Your objective:
Report every line of the data where the string "label" appears.

Data extracted from a collection
Content starts

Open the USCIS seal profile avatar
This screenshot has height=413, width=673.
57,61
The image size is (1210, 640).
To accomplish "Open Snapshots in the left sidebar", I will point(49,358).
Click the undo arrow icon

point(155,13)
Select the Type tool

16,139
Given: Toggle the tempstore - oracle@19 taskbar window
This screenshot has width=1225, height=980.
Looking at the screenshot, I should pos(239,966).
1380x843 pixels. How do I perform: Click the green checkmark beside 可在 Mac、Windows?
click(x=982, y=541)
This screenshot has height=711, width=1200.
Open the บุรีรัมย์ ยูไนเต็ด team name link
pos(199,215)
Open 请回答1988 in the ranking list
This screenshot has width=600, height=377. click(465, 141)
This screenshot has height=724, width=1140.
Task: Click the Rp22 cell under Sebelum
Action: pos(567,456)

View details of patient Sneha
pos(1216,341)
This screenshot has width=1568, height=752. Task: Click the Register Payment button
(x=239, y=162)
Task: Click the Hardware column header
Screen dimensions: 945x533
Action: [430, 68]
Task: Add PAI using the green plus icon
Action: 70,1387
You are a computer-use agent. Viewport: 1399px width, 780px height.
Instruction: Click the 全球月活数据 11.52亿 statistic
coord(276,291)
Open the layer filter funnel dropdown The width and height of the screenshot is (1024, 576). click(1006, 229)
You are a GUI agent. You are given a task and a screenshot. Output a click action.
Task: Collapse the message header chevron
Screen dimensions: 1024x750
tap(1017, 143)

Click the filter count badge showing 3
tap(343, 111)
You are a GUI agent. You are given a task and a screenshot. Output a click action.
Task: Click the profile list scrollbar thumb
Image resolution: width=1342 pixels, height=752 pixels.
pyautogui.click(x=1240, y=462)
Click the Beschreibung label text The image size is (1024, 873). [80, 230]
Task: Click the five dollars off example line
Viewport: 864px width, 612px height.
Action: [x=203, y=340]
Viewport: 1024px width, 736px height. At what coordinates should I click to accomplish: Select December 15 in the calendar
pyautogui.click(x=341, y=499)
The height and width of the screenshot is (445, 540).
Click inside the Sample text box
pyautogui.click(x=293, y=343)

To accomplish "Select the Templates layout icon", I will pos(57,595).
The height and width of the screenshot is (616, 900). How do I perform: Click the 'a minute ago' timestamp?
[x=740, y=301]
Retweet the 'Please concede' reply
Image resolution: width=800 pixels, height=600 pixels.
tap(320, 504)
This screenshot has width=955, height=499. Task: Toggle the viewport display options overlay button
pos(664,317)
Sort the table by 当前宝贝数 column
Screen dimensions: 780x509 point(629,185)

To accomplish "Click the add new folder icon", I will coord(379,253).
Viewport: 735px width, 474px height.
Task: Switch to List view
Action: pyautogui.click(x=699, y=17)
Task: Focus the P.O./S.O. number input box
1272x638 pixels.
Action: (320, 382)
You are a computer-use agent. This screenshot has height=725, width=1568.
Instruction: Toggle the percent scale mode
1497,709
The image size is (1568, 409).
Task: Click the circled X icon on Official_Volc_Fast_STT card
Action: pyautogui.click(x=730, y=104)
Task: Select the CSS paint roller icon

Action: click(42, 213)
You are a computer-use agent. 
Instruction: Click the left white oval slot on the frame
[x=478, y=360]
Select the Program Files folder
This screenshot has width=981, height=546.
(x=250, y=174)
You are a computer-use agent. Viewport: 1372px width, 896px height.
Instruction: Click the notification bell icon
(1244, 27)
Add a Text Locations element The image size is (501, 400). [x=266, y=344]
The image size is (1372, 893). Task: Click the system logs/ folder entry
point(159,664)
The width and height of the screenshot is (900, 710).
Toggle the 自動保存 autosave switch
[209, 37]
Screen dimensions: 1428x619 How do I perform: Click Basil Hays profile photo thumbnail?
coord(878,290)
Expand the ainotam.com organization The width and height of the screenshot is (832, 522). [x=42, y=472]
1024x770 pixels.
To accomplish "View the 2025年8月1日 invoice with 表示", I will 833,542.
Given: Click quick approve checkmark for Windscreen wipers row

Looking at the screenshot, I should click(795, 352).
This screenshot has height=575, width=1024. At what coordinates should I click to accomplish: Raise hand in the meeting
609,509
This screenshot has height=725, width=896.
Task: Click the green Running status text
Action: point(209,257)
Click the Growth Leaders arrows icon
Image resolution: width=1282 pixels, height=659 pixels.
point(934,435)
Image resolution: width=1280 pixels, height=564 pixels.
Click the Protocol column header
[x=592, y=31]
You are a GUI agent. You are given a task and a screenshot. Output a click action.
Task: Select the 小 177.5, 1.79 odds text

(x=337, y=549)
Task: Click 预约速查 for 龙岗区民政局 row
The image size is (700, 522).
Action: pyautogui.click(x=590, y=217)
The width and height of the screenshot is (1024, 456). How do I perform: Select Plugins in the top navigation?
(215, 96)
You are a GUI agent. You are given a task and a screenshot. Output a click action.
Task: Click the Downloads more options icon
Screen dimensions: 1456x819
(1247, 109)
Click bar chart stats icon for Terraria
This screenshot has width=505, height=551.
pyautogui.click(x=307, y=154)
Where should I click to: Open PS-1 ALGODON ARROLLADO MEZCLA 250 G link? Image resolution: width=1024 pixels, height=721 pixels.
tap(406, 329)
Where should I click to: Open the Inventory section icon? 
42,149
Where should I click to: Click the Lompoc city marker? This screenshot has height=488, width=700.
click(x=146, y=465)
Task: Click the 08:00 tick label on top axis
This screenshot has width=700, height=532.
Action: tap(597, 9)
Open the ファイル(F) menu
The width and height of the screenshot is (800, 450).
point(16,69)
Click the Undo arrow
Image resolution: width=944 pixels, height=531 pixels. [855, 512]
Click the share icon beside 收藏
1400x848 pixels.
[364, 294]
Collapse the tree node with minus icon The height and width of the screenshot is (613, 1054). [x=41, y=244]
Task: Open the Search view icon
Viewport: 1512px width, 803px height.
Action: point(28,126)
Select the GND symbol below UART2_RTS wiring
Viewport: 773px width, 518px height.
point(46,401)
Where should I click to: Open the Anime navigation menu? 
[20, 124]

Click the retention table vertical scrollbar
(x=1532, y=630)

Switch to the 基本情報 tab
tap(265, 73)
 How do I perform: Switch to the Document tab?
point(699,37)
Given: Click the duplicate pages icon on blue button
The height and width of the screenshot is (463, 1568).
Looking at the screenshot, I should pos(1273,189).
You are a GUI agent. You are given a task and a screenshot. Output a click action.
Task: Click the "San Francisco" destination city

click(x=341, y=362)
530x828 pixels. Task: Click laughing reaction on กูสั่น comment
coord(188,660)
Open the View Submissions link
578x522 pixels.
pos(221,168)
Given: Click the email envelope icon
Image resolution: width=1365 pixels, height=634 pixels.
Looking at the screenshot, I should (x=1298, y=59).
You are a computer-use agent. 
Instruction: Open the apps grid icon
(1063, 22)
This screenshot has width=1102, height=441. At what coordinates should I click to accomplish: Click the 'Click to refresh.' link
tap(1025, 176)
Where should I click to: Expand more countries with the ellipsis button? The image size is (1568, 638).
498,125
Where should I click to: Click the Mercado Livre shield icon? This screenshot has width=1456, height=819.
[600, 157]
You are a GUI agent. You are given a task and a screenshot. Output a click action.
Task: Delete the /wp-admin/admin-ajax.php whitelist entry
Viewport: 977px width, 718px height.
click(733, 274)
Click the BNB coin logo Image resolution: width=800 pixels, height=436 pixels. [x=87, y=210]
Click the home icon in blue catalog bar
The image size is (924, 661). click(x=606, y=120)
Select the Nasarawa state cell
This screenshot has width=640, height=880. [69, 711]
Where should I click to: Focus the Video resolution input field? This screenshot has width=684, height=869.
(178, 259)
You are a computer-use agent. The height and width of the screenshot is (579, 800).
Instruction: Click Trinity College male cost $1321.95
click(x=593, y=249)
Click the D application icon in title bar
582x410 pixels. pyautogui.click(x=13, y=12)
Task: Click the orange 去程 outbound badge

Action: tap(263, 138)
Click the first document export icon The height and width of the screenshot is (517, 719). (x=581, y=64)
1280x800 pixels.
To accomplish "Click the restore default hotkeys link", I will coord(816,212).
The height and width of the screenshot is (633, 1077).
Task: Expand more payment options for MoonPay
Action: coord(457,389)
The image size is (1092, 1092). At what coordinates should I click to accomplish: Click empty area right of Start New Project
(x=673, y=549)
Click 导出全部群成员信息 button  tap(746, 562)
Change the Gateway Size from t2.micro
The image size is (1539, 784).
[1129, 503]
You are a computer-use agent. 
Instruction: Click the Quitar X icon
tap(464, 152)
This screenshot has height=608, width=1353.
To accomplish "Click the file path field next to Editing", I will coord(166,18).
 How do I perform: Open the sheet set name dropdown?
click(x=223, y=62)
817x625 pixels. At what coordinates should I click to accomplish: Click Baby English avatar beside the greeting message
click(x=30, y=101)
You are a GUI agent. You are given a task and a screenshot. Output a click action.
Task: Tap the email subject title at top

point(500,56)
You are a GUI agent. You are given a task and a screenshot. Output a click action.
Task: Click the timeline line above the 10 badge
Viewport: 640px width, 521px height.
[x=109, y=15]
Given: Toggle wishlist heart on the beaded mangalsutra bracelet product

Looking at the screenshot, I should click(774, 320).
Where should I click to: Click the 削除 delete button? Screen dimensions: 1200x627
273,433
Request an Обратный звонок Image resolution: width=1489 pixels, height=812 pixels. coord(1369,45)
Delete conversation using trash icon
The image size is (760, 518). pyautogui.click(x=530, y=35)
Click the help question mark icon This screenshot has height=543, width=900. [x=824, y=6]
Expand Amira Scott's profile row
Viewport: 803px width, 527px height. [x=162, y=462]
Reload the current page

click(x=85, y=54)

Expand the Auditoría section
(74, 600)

Content ends

Written answer:
Click the Beschreibung label text The image size is (1024, 873). [80, 230]
Task: Click the 08:00 tick label on top axis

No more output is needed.